O Espiritismo ensina que a solidariedade é a única saída. Deus dividiu as riquezas do mundo colocando um pouco em cada nação para que os povos negociem e estabeleçam trocas. Pôs o petróleo no Oriente Médio, mas falta-lhes a água potável. E assim fez com cada país.

Enquanto um filho de Deus continuar chorando toda a humanidade, viverá em pranto. Não falamos das lágrimas, mas de choro espiritual, porque não podemos ser felizes, por mais farto que seja nosso prato, se estamos diante de uma criança faminta ou de um velho indigente. Nossa consciência nos acusa; quando não é pela má ação é pela omissão. Aquele que pode e não faz o bem também peca. Não basta não fazer o mal, porque isso é um dever. O que conta por nós realmente é o bem que fazemos sem intenções ocultas. Como está na questão 893 de O Livro dos Espíritos, a virtude existe quando se pratica a caridade desinteressada.

O partido político que terá êxito não é o da democracia nem o do totalitarismo. O que vai solucionar os problemas do mundo é a solidariedade. Há que haver os que aceitem ter um pouco menos para dar algo a quem nada tem. Não há mágica. Só resta encontrar quem queira dar o primeiro passo; quem seja um pacificador de verdade e não fique esperando que a paz seja construída para depois desfrutá-la. Já diz o cancioneiro Nando Cordel: “a paz do mundo começa em mim”.

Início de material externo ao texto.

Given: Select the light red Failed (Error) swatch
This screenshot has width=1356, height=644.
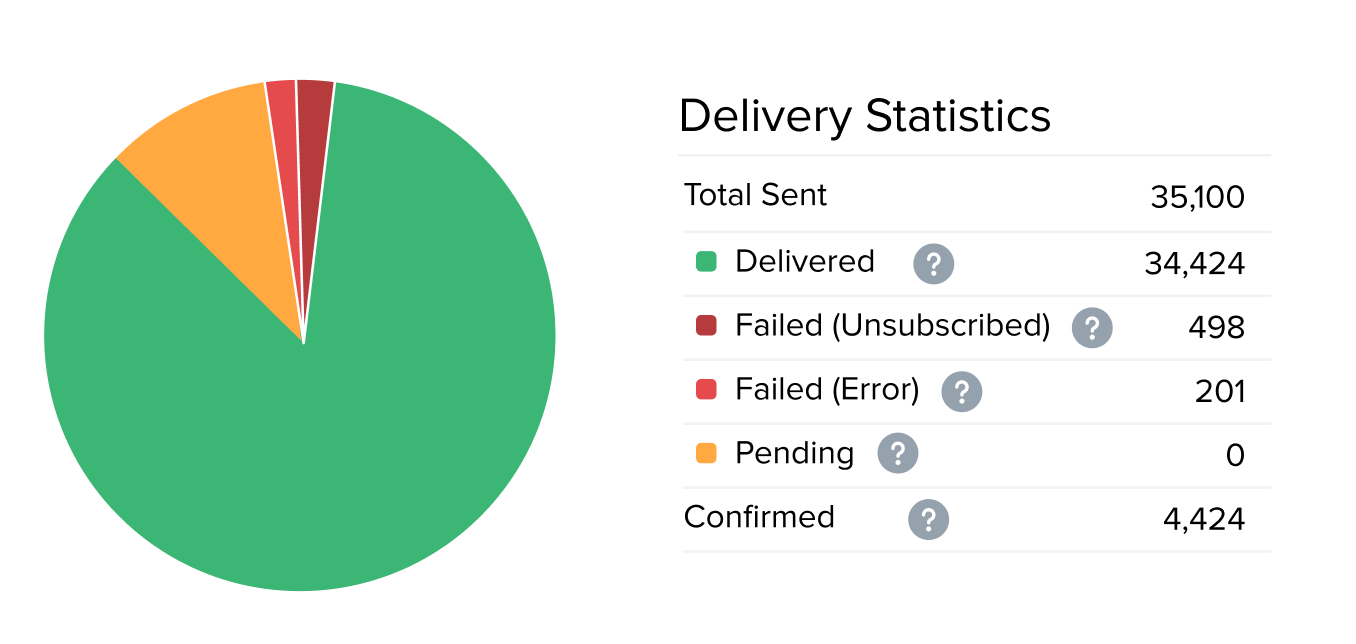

Enquanto o ser humano deste planeta de provas e expiações continuar egoísta e prepotente, será difícil que a paz reine na Terra. Só quando o patrão deixar de tratar o empregado como um ser inferior, porque pertence a uma classe social diferente, é que o mundo ficará em paz. Nossa esperança é que as dores nos eduquem e nos convençam a mudar para que haja um bem-estar coletivo, com a vitória da solidariedade; ampla, geral e irrestrita. Quem ainda tiver dúvidas, leia O Livro dos Espíritos que foi lançado por Allan Kardec em 18 de abril de 1857. Ali estão todas as receitas que precisamos.